Unstable Crude Oil Prices
Increases in pipeline takeaway capacity in combination with weakening oil demand continue to ensure the volatility of the price of crude oil. Rising supply from the U.S. to an already oversupplied global market is anticipated to add pressure on downstream sectors, such as petrochemical and plastics. Saudi Arabia is also expected to expand its shale oil supply over the next two years to tighten its grip on the global market.
However, polymer prices are not solely determined by the price of crude. A large section of the overall quantity is derived through natural gas in the Middle East. Plastic prices are also driven by the demand and supply scenarios of end-use industries such as automotive, construction and packaging. These industries tend to soak up and even out the various pressures that plastic manufacturers are put through by the general volatility of crude prices.
Drone Attacks on Saudi Aramco
There was a sharp and immediate surge in prices in the immediate wake of the drone attacks on Saudi Aramco’s facilities. Brent initially posted a 20% increase on Sep 16, 20192, but the increase was eventually pulled back to 10% to 12% as numerous nations ensured emergency supplies over the next two days. However, plastic prices rose quickly as an immediate aftereffect of the increase in crude oil prices.

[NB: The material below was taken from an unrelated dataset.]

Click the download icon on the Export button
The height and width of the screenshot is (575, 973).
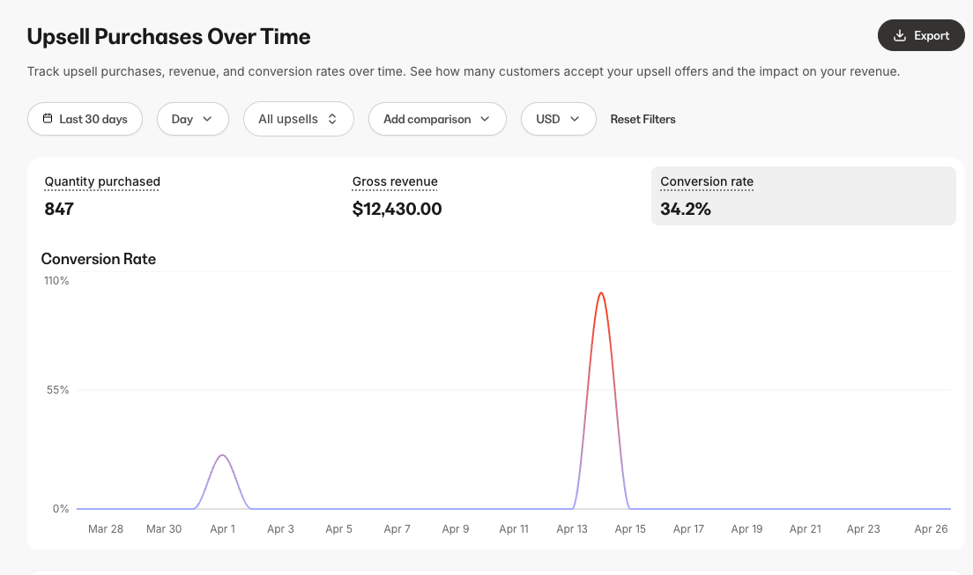coord(899,35)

The immediate impact of the drone attacks is more visible in the Asian market due to their dependency on Saudi Arabia for crude oil imports. In addition, countries like India and China have weaker strategic supplies in comparison to European countries. The petrochemical market in Europe has remained calm and is slated to remain the same over the coming quarter. There has been no impact on benzene, propylene, ethylene, MEG, PE and PP markets in Europe, with buyers waiting to gauge the actual effect of the attacks.

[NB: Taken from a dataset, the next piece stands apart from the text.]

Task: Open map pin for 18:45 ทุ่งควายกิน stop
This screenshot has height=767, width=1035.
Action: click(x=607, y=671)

Plastic Bans in Europe and Asia
Plastics are an essential part of the basic framework of sectors such as packaging, transportation, consumer goods, construction and electronics. However, governments and regulatory bodies have taken several initiatives to reduce plastic use and the waste that comes along with it. The European Union aims to phase out products such as plastic-based cutlery, straws, balloons, flags and cigarette butts by 2021 — to reduce the amount of plastic that ends up in landfills and in the oceans.
Similarly, Asian giants such as China and India have also prohibited the production and import of Single-Use Plastic (SUP) products, to prevent environmental pollution and improve the quality of life of their citizens. These moves have raised uncertainty and concerns amongst major oil companies, regarding the effects of such a stringent regulatory environment on the overall demand-supply and pricing scenario of the plastic industry.

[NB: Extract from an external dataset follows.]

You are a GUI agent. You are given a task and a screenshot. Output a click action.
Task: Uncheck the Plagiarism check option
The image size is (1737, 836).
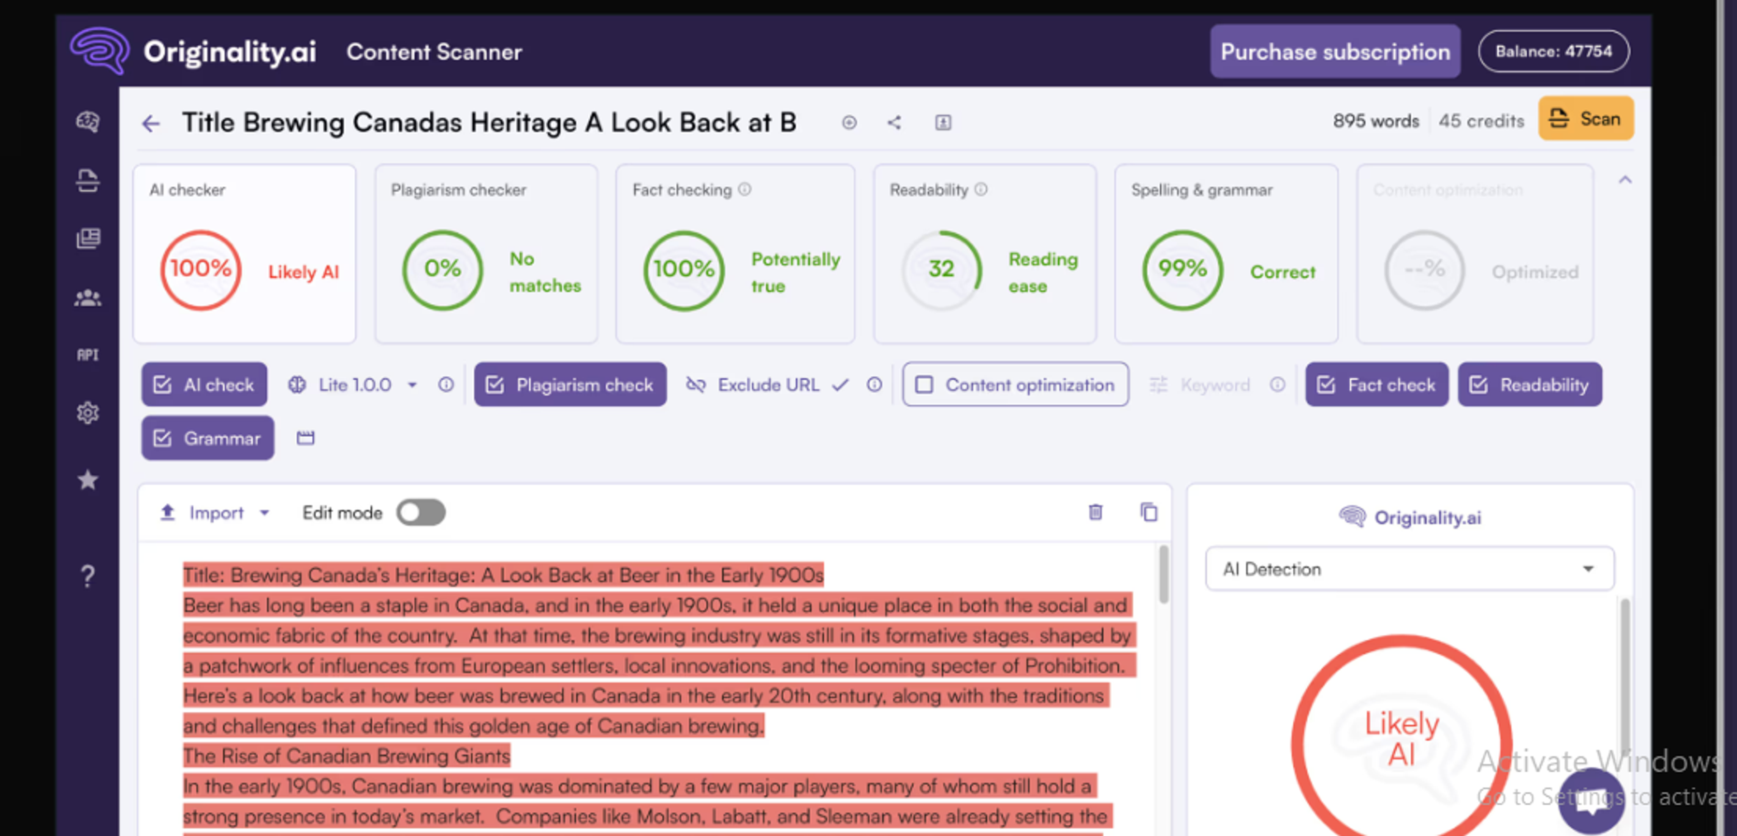tap(570, 385)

The fluctuation price of crude oil in the Middle East will impact the plastics industry with burgeoning raw material prices, for example resin prices are expected to escalate in the Q4 2019 due to increase in oil prices. While the crude oil industry will recuperate from the short-term supply disruption, the geopolitical issues that caused the disruption are slated to add a premium to the price of crude, which will inevitably influence the plastics industry as well. Saudi Arabia itself accounts for a considerable share in global resin production, with resins such as polyethylene and polypropylene. Plastic manufacturers in the U.S. will benefit from the situation as buyers in Asia might look the U.S. as a stable source for imports. Crude supply is expected to return to normal by the end of 2019, which will lead to stable prices in early 2020. Although prices are expected to stabilize before the start of 2020, prolonged disruption may lead to continued higher resin prices. Although this effect is slated to be a short-term one and will ultimately not impact the $120 trillion oil industry in the long-term. Factors such as plastic recycling, waste reduction, and a shifting trend towards alternative sources along with raw material pricing will collectively contribute to the development of global plastics industry.